- [Listed entries]
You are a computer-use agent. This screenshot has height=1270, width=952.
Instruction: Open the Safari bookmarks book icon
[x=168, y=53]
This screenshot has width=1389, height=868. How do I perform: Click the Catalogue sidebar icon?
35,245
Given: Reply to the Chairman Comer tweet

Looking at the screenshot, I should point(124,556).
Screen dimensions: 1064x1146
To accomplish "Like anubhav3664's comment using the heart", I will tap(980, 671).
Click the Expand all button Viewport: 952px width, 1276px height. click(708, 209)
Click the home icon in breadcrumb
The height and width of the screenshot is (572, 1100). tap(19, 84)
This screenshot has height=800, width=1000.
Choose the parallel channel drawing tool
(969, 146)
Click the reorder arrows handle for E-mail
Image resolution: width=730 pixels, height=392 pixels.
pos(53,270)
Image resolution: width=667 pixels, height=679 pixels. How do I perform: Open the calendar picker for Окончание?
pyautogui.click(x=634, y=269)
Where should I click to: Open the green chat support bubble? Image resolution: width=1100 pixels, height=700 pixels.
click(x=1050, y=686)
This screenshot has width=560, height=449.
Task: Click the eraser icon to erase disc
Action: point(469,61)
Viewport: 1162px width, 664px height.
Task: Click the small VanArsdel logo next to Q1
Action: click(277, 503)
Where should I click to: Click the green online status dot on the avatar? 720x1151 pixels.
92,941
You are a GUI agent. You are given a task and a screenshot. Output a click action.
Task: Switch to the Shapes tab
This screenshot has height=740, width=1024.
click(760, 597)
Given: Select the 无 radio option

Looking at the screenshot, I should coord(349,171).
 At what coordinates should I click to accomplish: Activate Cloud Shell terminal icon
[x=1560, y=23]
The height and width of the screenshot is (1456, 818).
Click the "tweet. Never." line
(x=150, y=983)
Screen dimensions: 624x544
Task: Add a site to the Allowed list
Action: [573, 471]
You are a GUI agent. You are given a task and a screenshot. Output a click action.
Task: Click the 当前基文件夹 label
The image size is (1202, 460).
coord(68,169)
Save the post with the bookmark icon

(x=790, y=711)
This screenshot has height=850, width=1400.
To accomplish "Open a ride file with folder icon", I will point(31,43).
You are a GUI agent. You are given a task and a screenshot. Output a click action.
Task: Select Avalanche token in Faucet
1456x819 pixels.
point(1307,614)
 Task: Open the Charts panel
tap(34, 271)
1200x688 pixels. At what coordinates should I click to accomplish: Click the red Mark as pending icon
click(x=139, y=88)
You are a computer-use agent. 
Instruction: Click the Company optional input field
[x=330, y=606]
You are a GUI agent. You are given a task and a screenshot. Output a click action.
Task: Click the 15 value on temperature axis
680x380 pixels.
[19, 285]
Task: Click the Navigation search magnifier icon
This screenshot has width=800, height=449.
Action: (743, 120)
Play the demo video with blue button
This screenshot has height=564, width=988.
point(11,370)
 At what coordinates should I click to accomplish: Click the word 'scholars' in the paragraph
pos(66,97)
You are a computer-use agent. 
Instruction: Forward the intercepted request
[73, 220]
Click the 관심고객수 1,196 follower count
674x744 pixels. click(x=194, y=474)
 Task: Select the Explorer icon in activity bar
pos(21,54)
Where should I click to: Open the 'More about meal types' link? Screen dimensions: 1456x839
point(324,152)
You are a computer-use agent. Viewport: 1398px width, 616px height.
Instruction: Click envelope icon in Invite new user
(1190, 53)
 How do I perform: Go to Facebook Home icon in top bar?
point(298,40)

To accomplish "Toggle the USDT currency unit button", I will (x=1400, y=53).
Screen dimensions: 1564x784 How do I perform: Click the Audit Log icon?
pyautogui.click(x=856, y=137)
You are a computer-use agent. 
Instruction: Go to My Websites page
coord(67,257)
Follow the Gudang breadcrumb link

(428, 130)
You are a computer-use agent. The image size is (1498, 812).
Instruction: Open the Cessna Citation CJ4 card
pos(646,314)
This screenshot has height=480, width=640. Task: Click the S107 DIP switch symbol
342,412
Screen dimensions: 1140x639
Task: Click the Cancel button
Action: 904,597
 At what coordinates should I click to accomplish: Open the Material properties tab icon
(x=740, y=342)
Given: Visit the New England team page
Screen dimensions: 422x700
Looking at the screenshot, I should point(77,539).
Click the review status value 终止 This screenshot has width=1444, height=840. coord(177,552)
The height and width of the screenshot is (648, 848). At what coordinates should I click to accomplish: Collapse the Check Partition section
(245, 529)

- [Work instructions] Reproduce verbatim the range of lines that opens the records and closes with the line containing "Screen dimensions: 1064x1146". Omit everything after it.

- [Output of the task]
You are a computer-use agent. This screenshot has height=1270, width=952.
Instruction: Open the Safari bookmarks book icon
[x=168, y=53]
This screenshot has width=1389, height=868. How do I perform: Click the Catalogue sidebar icon?
35,245
Given: Reply to the Chairman Comer tweet

Looking at the screenshot, I should point(124,556).
Screen dimensions: 1064x1146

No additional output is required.